Some versions of key generation have also been optimized to fit larger datasets. For example, a novel, method-based Privacy Preserving Distributed Data Mining strategy is able to increase privacy and hide sensitive material through key generation. This version of sanitization allows large amount of material to be sanitized. For companies that are seeking to share information with several different groups, this methodology may be preferred over original methods that take much longer to process.

Certain models of data sanitization delete or add information to the original database in an effort to preserve the privacy of each subject. These heuristic based algorithms are beginning to become more popularized, especially in the field of association rule mining. Heuristic methods involve specific algorithms that use pattern hiding, rule hiding, and sequence hiding to keep specific information hidden. This type of data hiding can be used to cover wide patterns in data, but is not as effective for specific information protection. Heuristic based methods are not as suited to sanitizing large datasets, however, recent developments in the heuristics based field have analyzed ways to tackle this problem. An example includes the MR-OVnTSA approach, a heuristics based sensitive pattern hiding approach for big data, introduced by Shivani Sharma and Durga Toshniwa. This approach uses a heuristics based method called the 'MapReduce Based Optimum Victim Item and Transaction Selection Approach', also called MR-OVnTSA, that aims to reduce the loss of important data while removing and hiding sensitive information. It takes advantage of algorithms that compare steps and optimize sanitization.

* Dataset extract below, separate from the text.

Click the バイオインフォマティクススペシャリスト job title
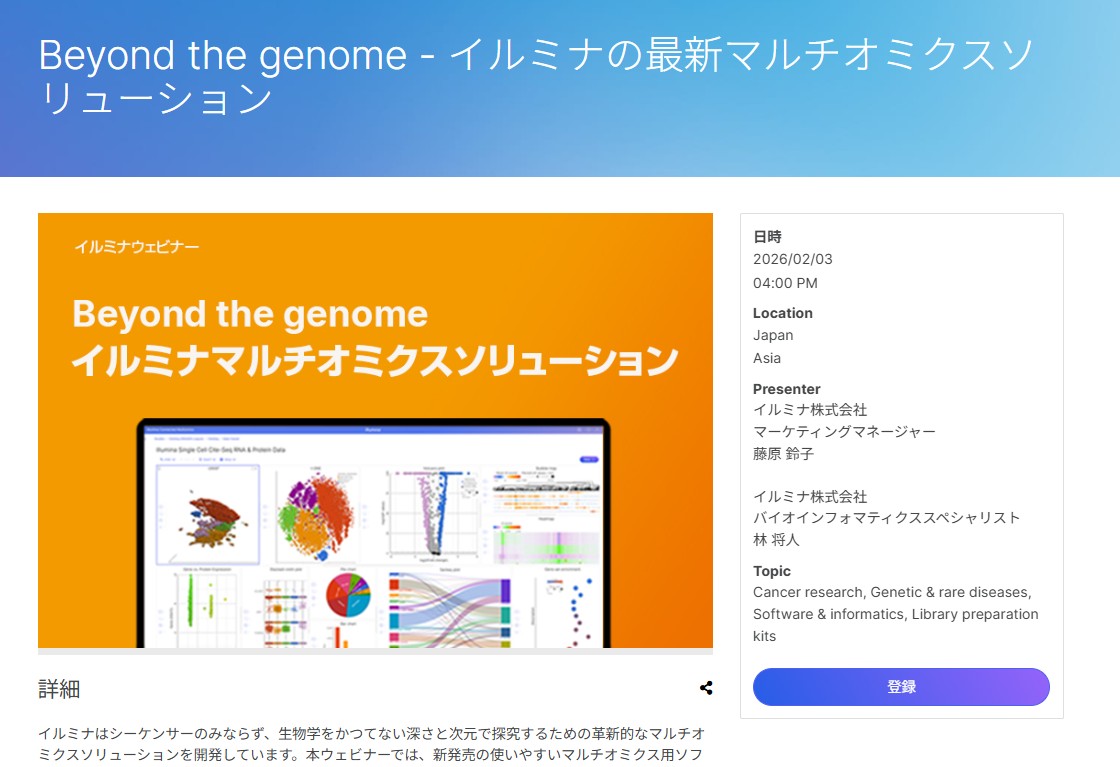click(x=886, y=518)
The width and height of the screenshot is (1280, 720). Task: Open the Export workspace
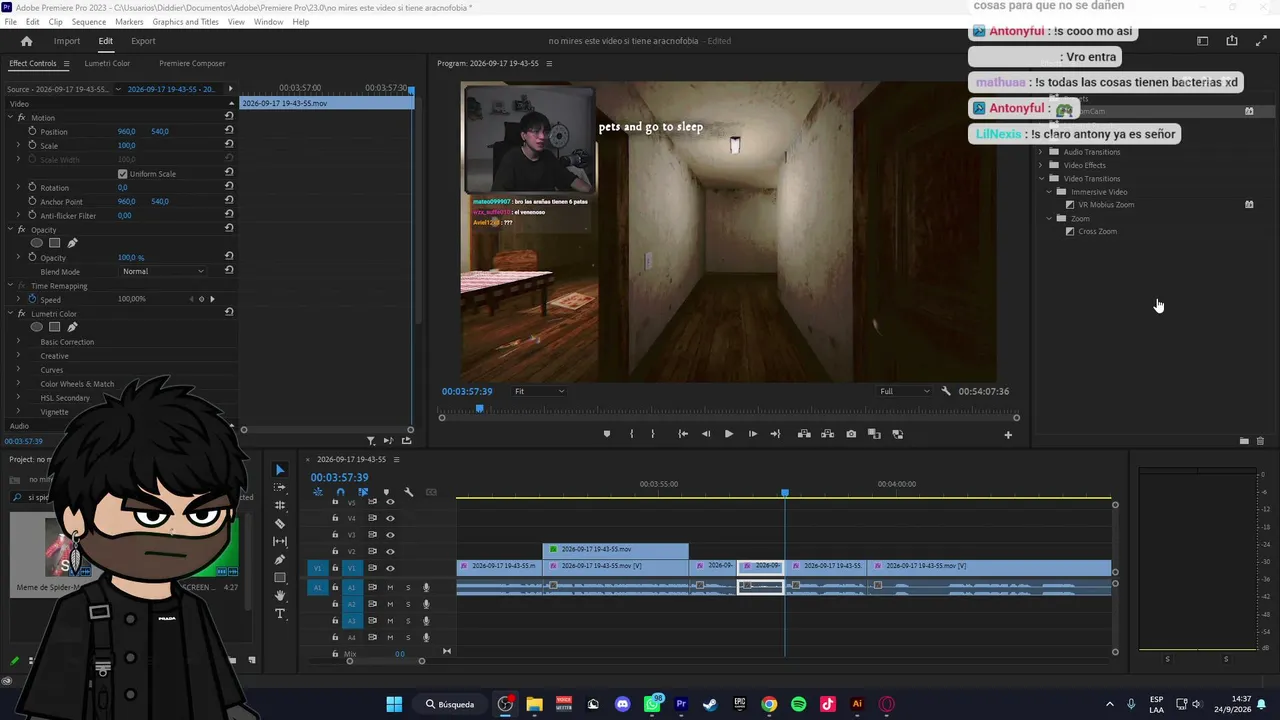click(143, 41)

An important goal of PPDM is to strike a balance between maintaining the privacy of users that have submitted the data while also enabling developers to make full use of the dataset. Many measures of PPDM directly modify the dataset and create a new version that makes the original unrecoverable. It strictly erases any sensitive information and makes it inaccessible for attackers.

===Association rule mining===
One type of data sanitization is rule based PPDM, which uses defined computer algorithms to clean datasets. Association rule hiding is the process of data sanitization as applied to transactional databases. Transactional databases are the general term for data storage used to record transactions as organizations conduct their business. Examples include shipping payments, credit card payments, and sales orders. This source analyzes fifty four different methods of data sanitization and presents its four major findings of its trends

Certain new methods of data sanitization that rely on machine deep learning. There are various weaknesses in the current use of data sanitization. Many methods are not intricate or detailed enough to protect against more specific data attacks. This effort to maintain privacy while dating important data is referred to as privacy-preserving data mining. Machine learning develops methods that are more adapted to different types of attacks and can learn to face a broader range of situations. Deep learning is able to simplify the data sanitization methods and run these protective measures in a more efficient and less time-consuming way.

There have also been hybrid models that utilize both rule based and machine deep learning methods to achieve a balance between the two techniques.

===Blockchain-based secure information sharing===
Browser backed cloud storage systems are heavily reliant on data sanitization and are becoming an increasingly popular route of data storage. Furthermore, the ease of usage is important for enterprises and workplaces that use cloud storage for communication and collaboration.

Blockchain is used to record and transfer information in a secure way and data sanitization techniques are required to ensure that this data is transferred more securely and accurately. It's especially applicable for those working in supply chain management and may be useful for those looking to optimize the supply chain process. For example, the Whale Optimization Algorithm (WOA), uses a method of secure key generation to ensure that information is shared securely through the blockchain technique. The need to improve blockchain methods is becoming increasingly relevant as the global level of development increases and becomes more electronically dependent.